Police and Crime Commissioner Christopher Salmon is to fund the study into how more of those harmed by crime or conflict can be given a voice in the sentencing process.
The service would be based on restorative justice, a system which brings together victims and offenders.
Mr Salmon said: “I want the people of Carmarthenshire, Ceredigion, Pembrokeshire and Powys to tell offenders about the impact of their actions, get answers and receive an apology.
“Restorative justice means fairer local justice.
“The victim regains control and takes a weight off their mind.
“The offender comes face to face with the agony they’ve caused and will forever hear the words of their victim in their head. They have a more personal reason to stay out of trouble.
“I want restorative justice to hold offenders to account and help them understand the effects of their misdemeanours, take responsibility and make amends.
“It will reduce reoffending, improve victim satisfaction and save money within the criminal justice system.”

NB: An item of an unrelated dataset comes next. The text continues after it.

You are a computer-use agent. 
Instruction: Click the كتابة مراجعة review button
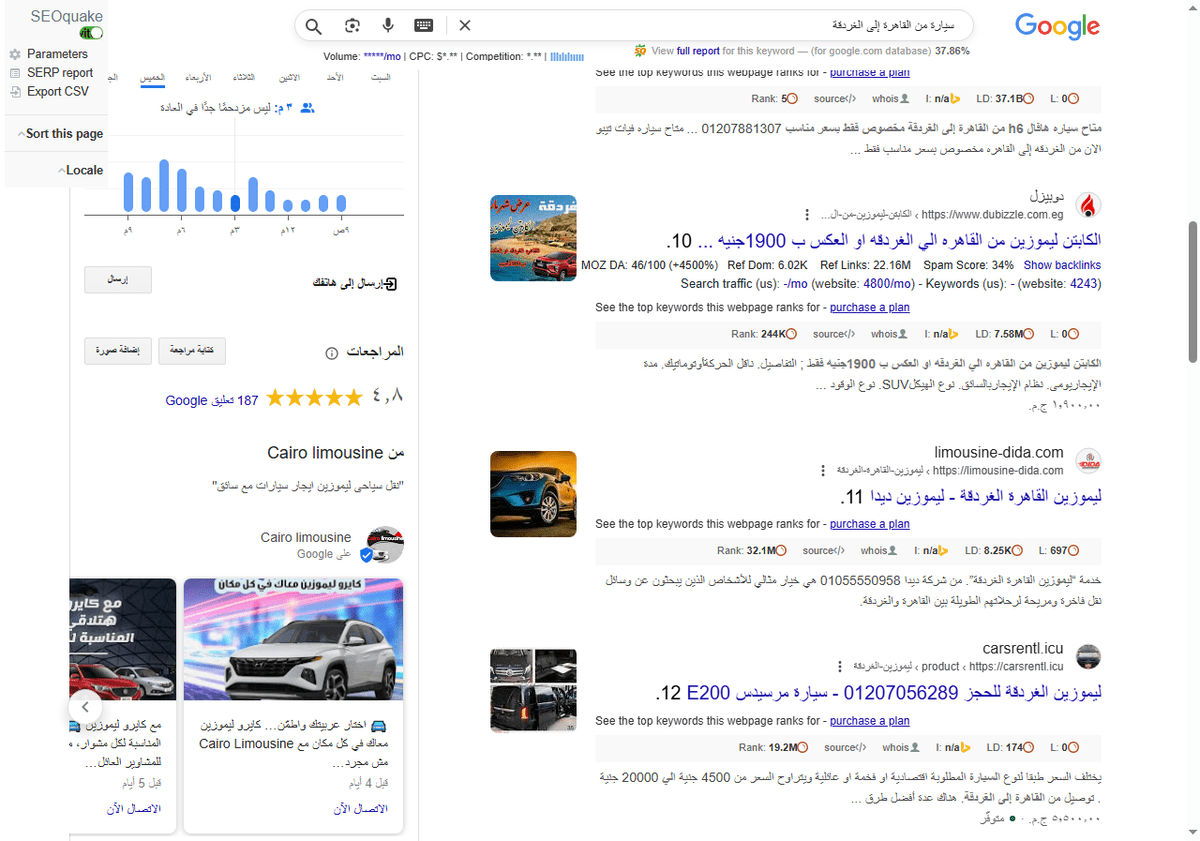191,350
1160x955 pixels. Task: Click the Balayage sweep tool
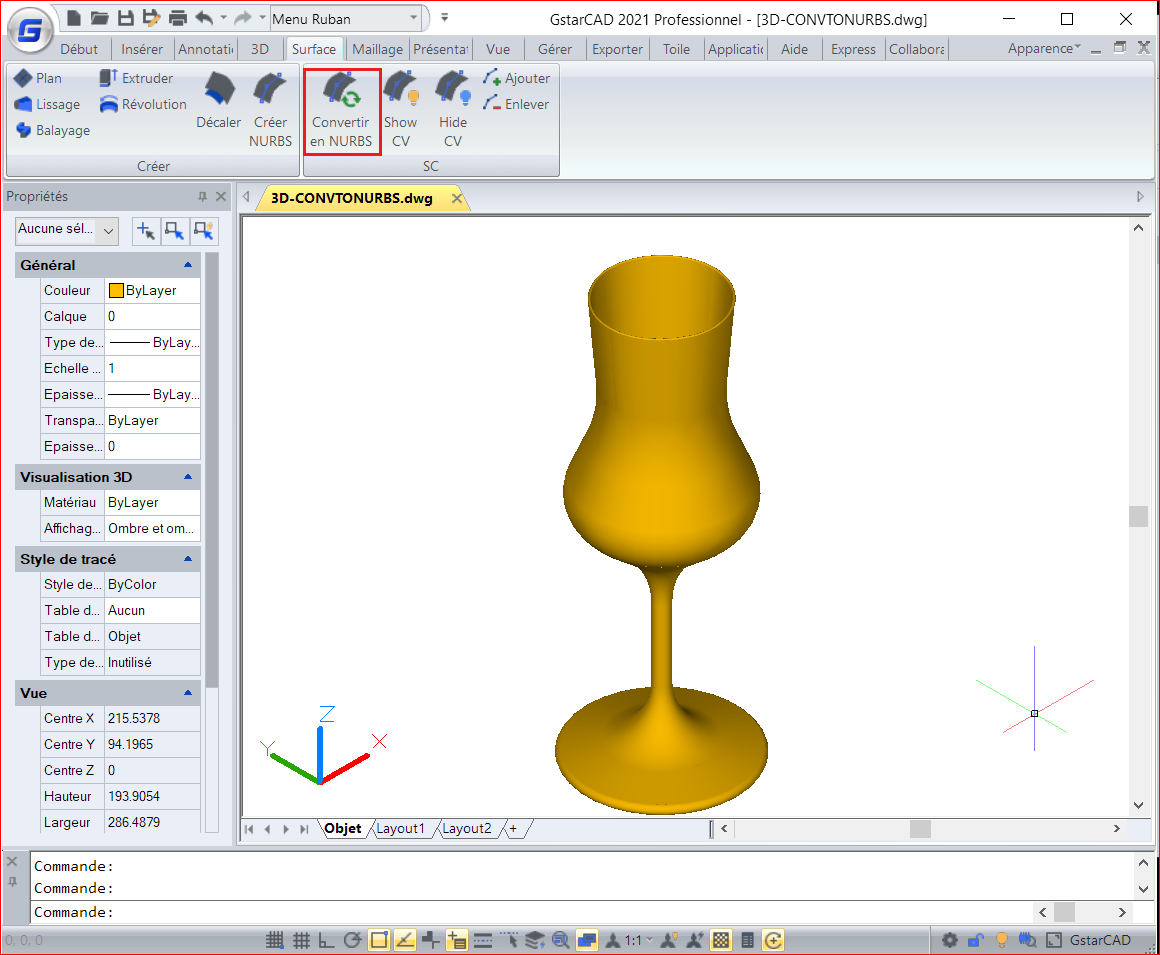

Restorative justice dates back thousands of years. Its techniques are increasingly being used by UK police forces, local authorities, probation officers, prisons and others to address harm, build understanding and strengthen communities. Such approaches were introduced in Dyfed-Powys four years ago for young offender cases.
Mr Salmon, along with other PCCs, has now been given Ministry of Justice funding to develop local restorative justice for adults awaiting court sentence.
To help inform his thinking he is commissioning the research. This will evaluate restorative justice provision in Dyfed-Powys, look at the needs of victims and explore the possibility of neighbourhood panels to manage the system locally.
It will highlight existing examples of good practice from further afield, assessing how they would work in rural areas such as much of Dyfed-Powys.
It will advise how the Commissioner’s restorative justice service could be delivered and how it could incorporate partnership working and volunteers.
Mr Salmon said: “This research will pave the way for the establishment of a Dyfed-Powys restorative justice delivery body. This organisation will work with others to provide a local restorative justice framework.”
Mr Salmon’s restorative justice research and preparatory work will inform a commissioning framework to support his strategic 2013-18 Dyfed-Powys Police and Crime Plan. This framework will have commissioning plans for local justice, including work with partners in the criminal justice system, victims’ services and reoffending.
Closing date for restorative justice research tender submissions is May 13. It is expected that the research will be delivered by mid-September.